* Action item *
Every line from the line containing "This screenshot has" through the final line of the data is to be printed exactly; no other line is to appear.

* Records shown *
[Start of section]

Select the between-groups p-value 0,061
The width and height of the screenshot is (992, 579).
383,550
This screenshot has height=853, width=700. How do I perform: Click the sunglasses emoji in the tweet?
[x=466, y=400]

[End of section]

* The answer *
This screenshot has height=853, width=700. How do I perform: Click the sunglasses emoji in the tweet?
[x=466, y=400]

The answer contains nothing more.